■ TEXT PASSAGE:
# Big Foots Or Avery Green Head Gear



## Extrema Hunter (Oct 1, 2004)

*Avery Green Head Gear Or Big Foots*​
Big Foots3652.17%Avery Green Head Gear3347.83%


----------



## Extrema Hunter (Oct 1, 2004)

Avery came out with a line of full body goose decoys with flocked heads. I know Big Foots Have been around forever, and they are extremely durable. I am wondering if anybody out there has the new Avery decoys. How do they hold up? Are they any better than Big Foots?


----------



## Goosehunter04 (Nov 12, 2003)

Big foots all the way!!!


----------



## bear04 (Oct 5, 2004)

Hardcores all the way

__________________________________________

Call em hard cut em' with ease


----------



## smalls (Sep 9, 2003)

It's a tossup. Avery's seem to be holding up well by all accounts, although they are tougher to initially assemble.

I would buy what I could find cheaper as they are both good decoys.


----------



## Drew Willemsen (Sep 29, 2003)

GHG, cheper, look better my .02, I still cant wait to see the fully flocked bodies....


----------



## Goosepride (Sep 29, 2003)

I've only hunted over Big Foots and have yet to hunt over Avery's although they look pretty darn good. I agree with you guys, whatever you can find that's cheaper.

It will be interesting to see the durability of the Avery after a solid year of hardcore hunting. I'm sure they'll be fine.


----------



## skyball (Aug 2, 2002)

The nuts are falling off the GHG foot bases constantly. This is a problem that should've been avoided in my opinion. 2 trips to the hardware store already and I've only used them 4 times. I'll be selling my GHG's soon.


----------



## GooseGetter (Feb 20, 2004)

GHG are Ultra-Realistic...I love mine


----------



## Nodak Duke (Oct 14, 2003)

Both. 

Doesn't this ever get old??


----------



## bobcat (Mar 23, 2004)

selling your ghg's I'll take them........they are an awesome decoy----more realistic than foots......but maybe not quite as durable! :evil: :x :lol:


----------



## dblkluk (Oct 3, 2002)

Yep how many times do we ride this merry-go-round? 
Skyball, Try some loc-tite on those feet!


----------



## goosehunter21 (May 18, 2004)

Big foots the only way to go. The feet on the averys are junk imo


----------



## mallardhunter (May 15, 2004)

I would go with bigfoots because they are so durable.


----------



## Guest (Oct 8, 2004)

Man, this is some old school ****!!!


----------



## Ryan_Todd (Apr 11, 2004)

foots until the GHG has proven themselves in durability and paint. they are way more realistic though.

■ TASKS AND EXERCISES:
- 1) Answer these questions using the goose decoy thread above:
(a) How many times has skyball used the GHG decoys?
(b) What does dblkluk suggest skyball try on the feet?
(c) According to smalls, what is harder about the Avery decoys?
- 2) For each statement, say whether it agrees with the goose decoy thread, and quote the words from the thread that decide it.
(a) Extrema Hunter says the new Avery decoys have flocked heads.
(b) Goosepride has already hunted over Avery decoys.
(c) mallardhunter would choose Big Foots because they cost less.
- 3) Copy the part of the goose decoy thread starting with "## dblkluk (Oct" and going on through "(May 18, 2004)".

■ COLLECTED DATA:
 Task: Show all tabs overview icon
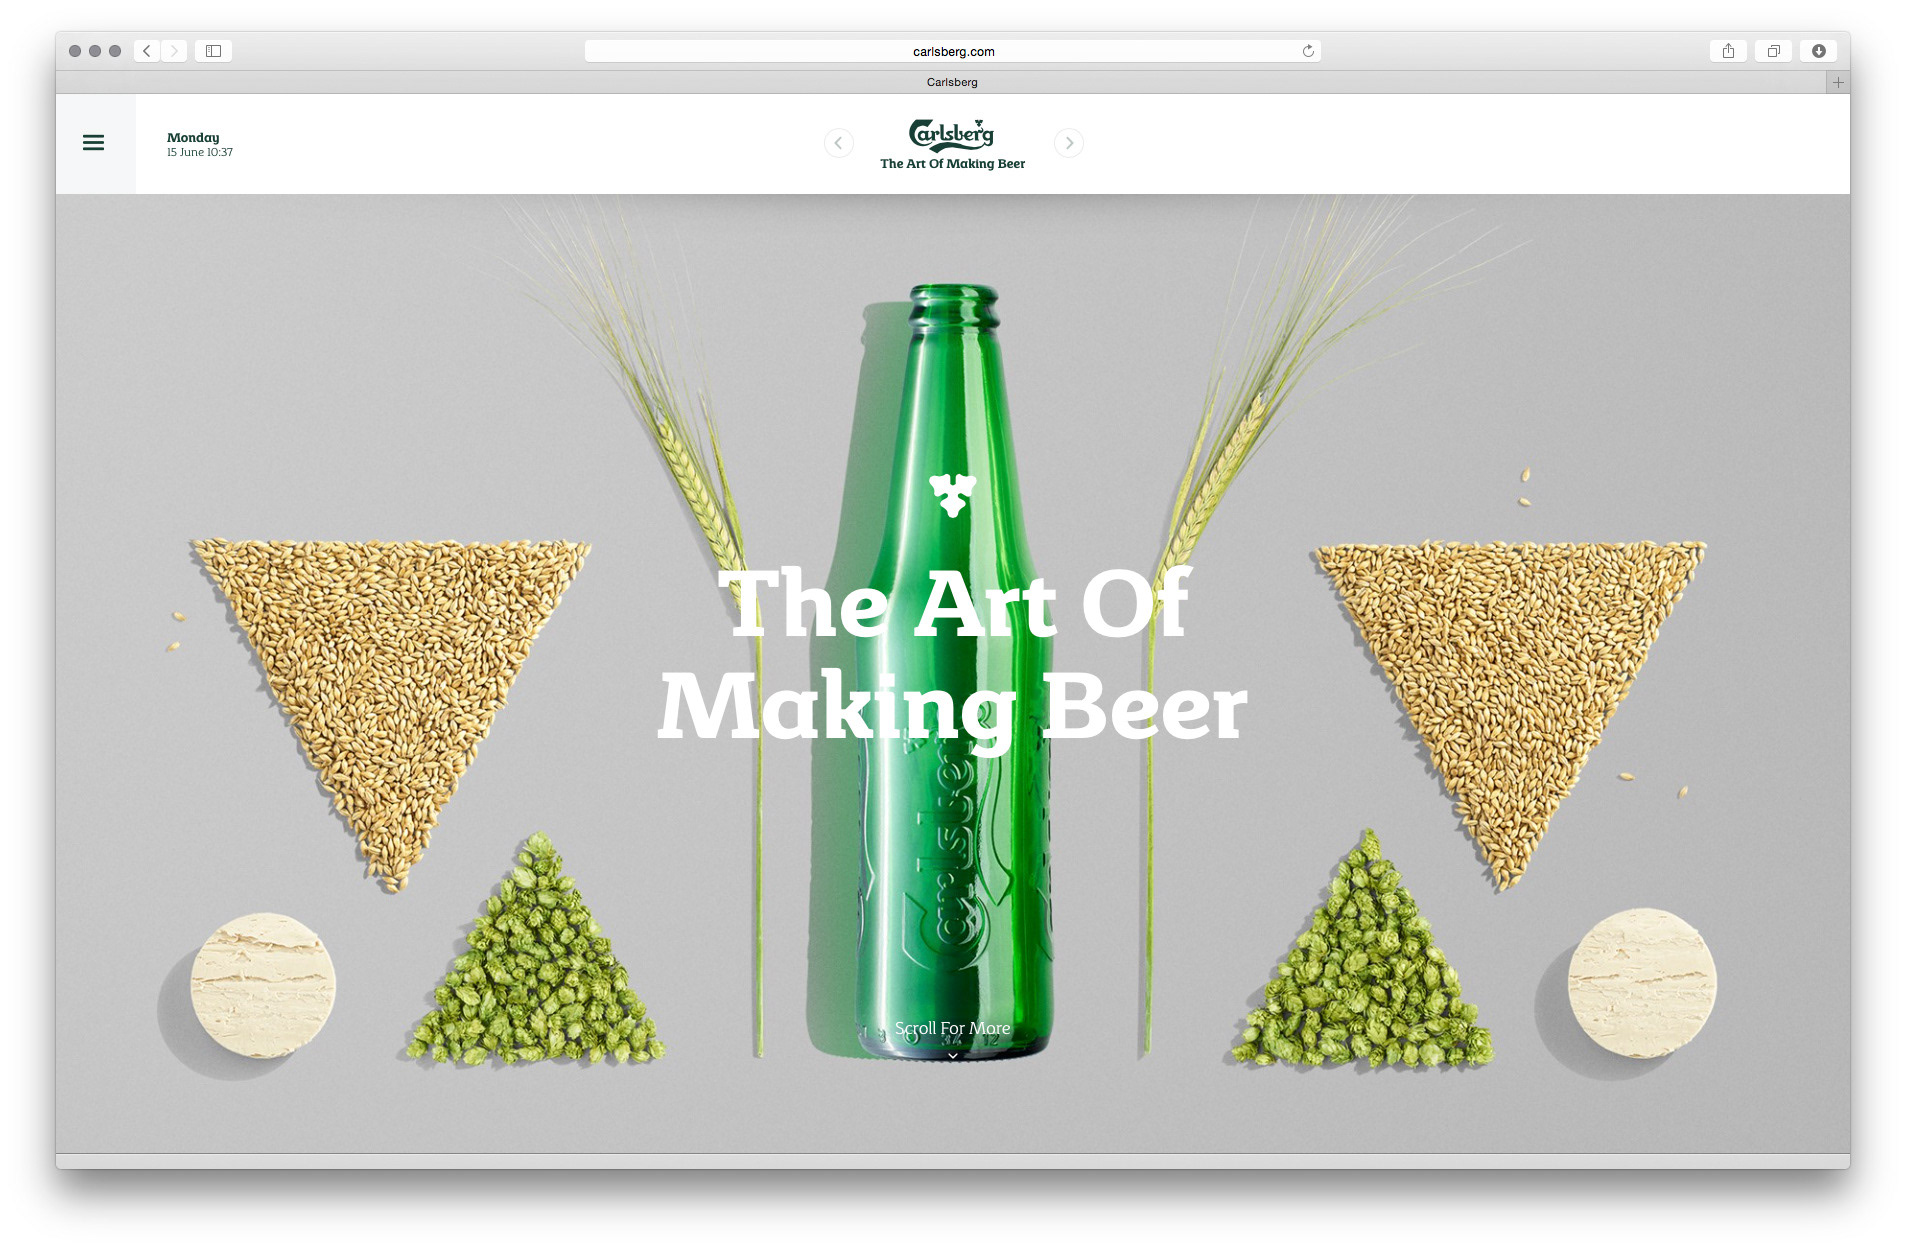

■ CORRECT ANSWERS:
- 1)
(a) Four times.
(b) Loc-tite.
(c) They are tougher to assemble at first.

- 2)
(a) Yes: "Avery came out with a line of full body goose decoys with flocked heads."
(b) No: "have yet to hunt over Avery's"
(c) No: "I would go with bigfoots because they are so durable."

- 3)
## dblkluk (Oct 3, 2002)

Yep how many times do we ride this merry-go-round? 
Skyball, Try some loc-tite on those feet!


----------



## goosehunter21 (May 18, 2004)